When Betsy Andreu cooperated with David Walsh on his first book, revealing that Armstrong had admitted using PEDs to his oncologist, he sued her for libel. He has called her a “crazy bitch.” He threatened to “destroy” Filippo Simeoni for cooperating with anti-doping officials. After Tyler Hamilton released his book about doping in the world of professional cycling and began to cooperate with law enforcement, Armstrong accosted him in an Aspen restaurant: “When you’re on the witness stand, we are going to fucking tear you apart. You are going to look like a fucking idiot. I’m going to make your life a living … fucking hell.”

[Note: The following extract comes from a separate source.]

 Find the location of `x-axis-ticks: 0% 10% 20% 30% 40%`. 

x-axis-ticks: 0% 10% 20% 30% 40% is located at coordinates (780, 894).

During the Oprah-Armstrong interview, he characterized such behavior as “controlling the message,” going on the attack to protect his territory, but there is no better way to describe it than vindictive and vengeful. One of the well-known features of the narcissist is a lack of empathy for the feelings of others. Despite his on-air apologies, Armstrong seems to feel no real remorse for the hurt he inflicted on his friends and teammates. He has called himself a jerk and an arrogant prick, but he doesn’t seem able to understand how much pain he has caused, to imagine what it would feel like to be Emma O’Reilly or Betsy Andreu, scorned in public by a powerful public figure, a hero to millions. The only thing that mattered was to destroy them.

LOSING FAITH IN SPORTS?
Armstrong still hasn’t acknowledged the truth of Betsy Andreu’s claim that she heard him admit using PEDs to his oncologist; he continues to insist that he had stopped doping when he returned to the Tour in 2009 and finished third. The man is engaged in damage control, saying whatever he believes necessary to retrieve some part of his public image and the chance to compete again one day. He wants to salvage a portion of the Armstrong myth, his idealized false self, and then begin to rebuild it.

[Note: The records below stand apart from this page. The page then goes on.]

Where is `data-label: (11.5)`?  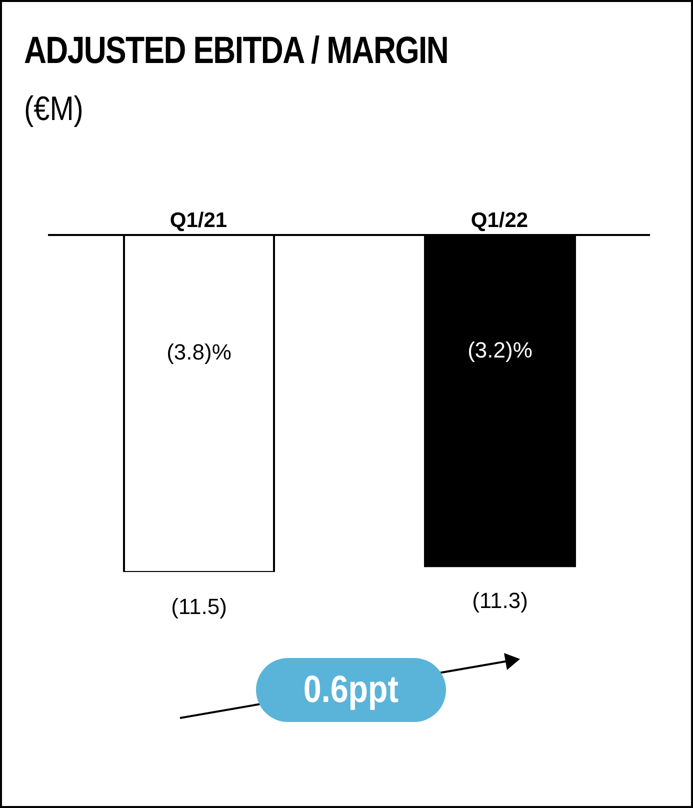 data-label: (11.5) is located at coordinates (199, 606).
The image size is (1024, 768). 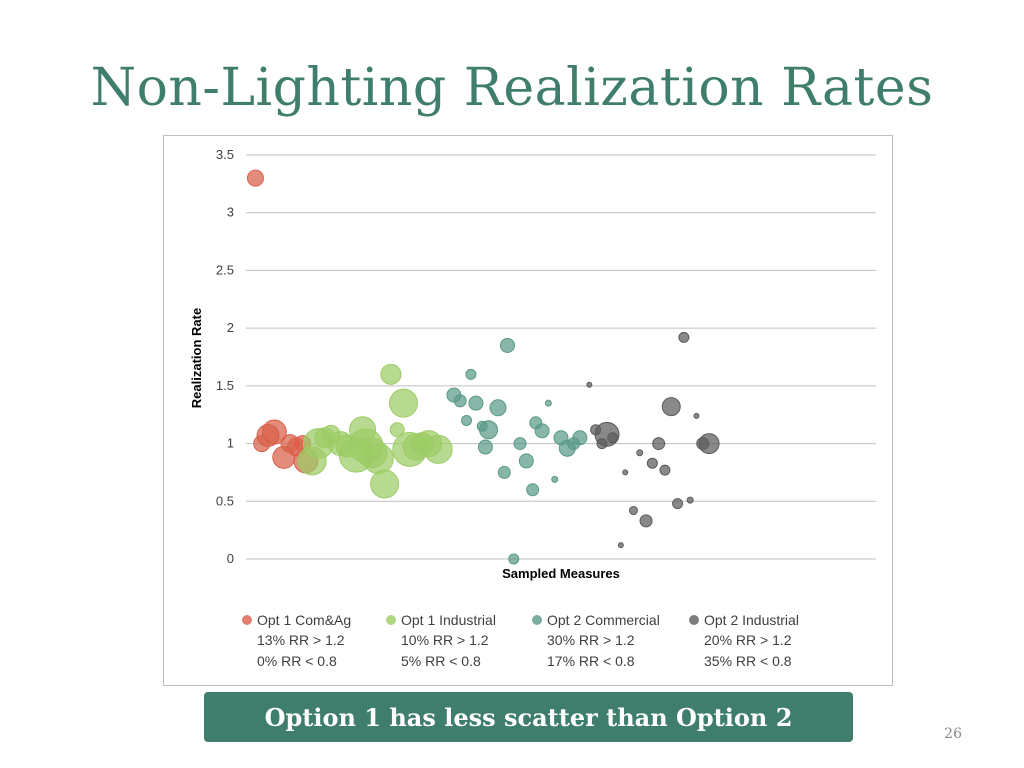 I want to click on callout-banner: Option 1 has less scatter than Option 2, so click(x=528, y=717).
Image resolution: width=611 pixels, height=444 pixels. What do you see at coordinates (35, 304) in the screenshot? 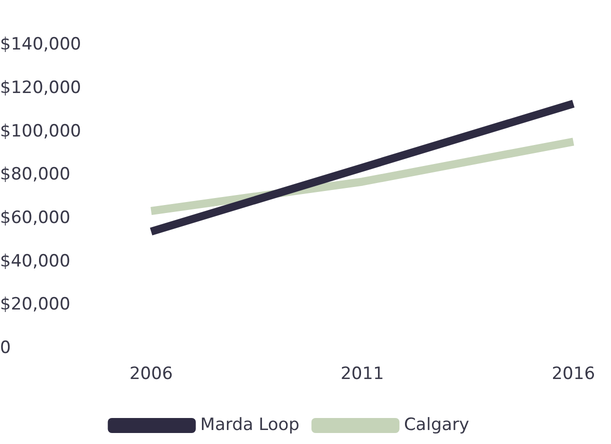
I see `y-tick-label: $20,000` at bounding box center [35, 304].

If he’s going to learn and genuinely recover from this experience, Armstrong needs to feel authentic guilt for the hurt he inflicted on so many people. He needs to feel their pain, as Bill Clinton used to say, but in order to do so, he’ll have to feel his own: get in touch with that boy who felt like a nothing, face the shame that has fueled his drive to win and finally bring himself to sit down at the same table with the rest of us losers.

Like an alcoholic still in denial, he may need to “hit bottom” and lose everything before he can begin.